THE TASK
Your answer must match the data word for word.

DATA FOR PROCESSING
* * * *

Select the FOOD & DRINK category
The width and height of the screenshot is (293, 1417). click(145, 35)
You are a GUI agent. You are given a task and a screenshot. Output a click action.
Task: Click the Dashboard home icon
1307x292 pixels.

* * * *

PROBLEM SOLUTION
Select the FOOD & DRINK category
The width and height of the screenshot is (293, 1417). click(145, 35)
You are a GUI agent. You are given a task and a screenshot. Output a click action.
Task: Click the Dashboard home icon
1307x292 pixels.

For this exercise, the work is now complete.